***** Texto de lectura
Tras años de apuesta por este producto, se trata un movimiento a la baja a la hora de utilizar gasóleo proveniente de la soja, el maíz, la palma o la colza. La jugada no salió como se pensaba. El biodiésel no ha contenido la emisión de gases de efecto invernadero (y el calentamiento global) y, a cambio, ha favorecido el uso de suelo dedicado al monocultivo, multiplicado la deforestación y está detrás, al menos parcialmente, de la subida del precio de los alimentos.
La estrategia medioambiental de la Comisión Europea diseñada en 2009 situó el objetivo de uso de fuentes de energía renovables en un 10% para 2020. Los agrocombustibles contarían como renovable y tenían que ser, al menos, el 8,6% de todas los recursos energéticos. De hecho, la Unión Europea ha estado incentivando la producción de este producto hasta acumular el 28,9% de toda la producción mundial a base de sumar litros procedentes de la colza, la soja o la palma distribuidas por los estados.
Europa es, además, el mayor consumidor de este tipo de combustible. Mucha de la producción de materia prima se centraliza en países en vías de desarrollo como Argentina, Brasil o Indonesia que han visto cómo su terreno se transformaba para satisfacer la sed de combustible en los países industrializados.
Campesinos “desplazados”
“Se ha tratado de una auténtica burbuja”, cuenta Alejandro González, de la asociación Amigos de la Tierra. González analiza que “en países como Indonesia se desplazan cultivos de alimentos para favorecer la producción de aceite de palma”. De hecho, el Gobierno indonesio ha establecido un mínimo del 15% para su consumo de biodiésel de palma. De la misma manera, Argentina ha apostado por estos ingresos económicos y redujo un 30% los impuestos sobre la exportación del gasóleo de soja para incentivarla.
Producir gasóleo vegetal implica, en muchas ocasiones, latifundios enormes. Extensiones gigantescas para plantar hectáreas y hectáreas de soja o palma. Poca tierra para que crezcan variedades que alimenten a la población. Es uno de esos lados “oscuros” derivados de los combustibles, como indica el responsable de Amigos de la Tierra. Así lo ha reflejado la Organización de las Naciones Unidas para la Alimentación (FAO) que ha calculado que el cultivo de arroz y trigo decaerá durante esta década en favor de los cereales de grano grueso “utilizados para el biocombustible y alimentación animal”, según su análisis Perspectivas Agrícolas.
Los cálculos de la FAO son que el biodiésel crezca un 54% hasta 2023 y alcance los 40.000 millones de litros. En 2014 rondó los 28.000 millones.
Con menos suelo dedicado a cultivar alimento, el precio de éstos, necesariamente, sube. Aunque no sea el único factor, un análisis sobre los impactos del crecimiento de los biocarburantes redactado en 2015 por el Instituto de Desarrollo Global y el Medio Ambiente (Gdae) recogía que el precio que se tuvo que pagar por el maíz entre 2006 y 2011 sumó unos 9.000 millones de euros extras debido a la expansión del comercio de etanol a partir de ese vegetal.
**********
***** Datos proporcionados
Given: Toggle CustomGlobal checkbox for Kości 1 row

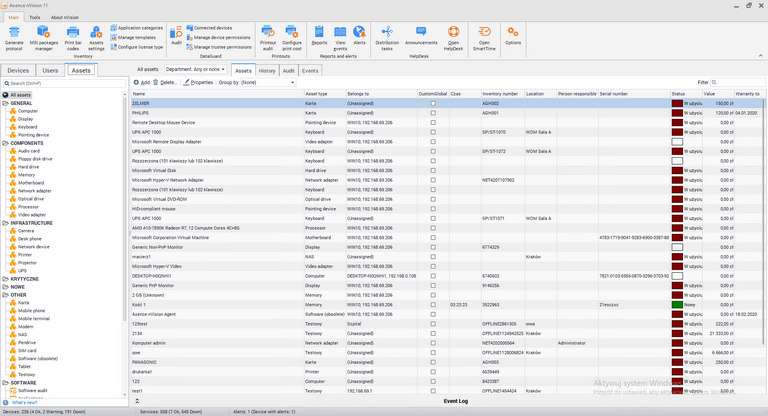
**********
Tareas a realizar:
1. Transcribe, por favor, el fragmento del texto sobre el biodiésel que va desde "Tras años de" hasta "de los alimentos.", incluidas ambas expresiones.
2. Enumera todos los países que se nombran en el texto sobre el biodiésel.

Respuestas del ejercicio:
1.
Tras años de apuesta por este producto, se trata un movimiento a la baja a la hora de utilizar gasóleo proveniente de la soja, el maíz, la palma o la colza. La jugada no salió como se pensaba. El biodiésel no ha contenido la emisión de gases de efecto invernadero (y el calentamiento global) y, a cambio, ha favorecido el uso de suelo dedicado al monocultivo, multiplicado la deforestación y está detrás, al menos parcialmente, de la subida del precio de los alimentos.

2. Argentina, Brasil e Indonesia.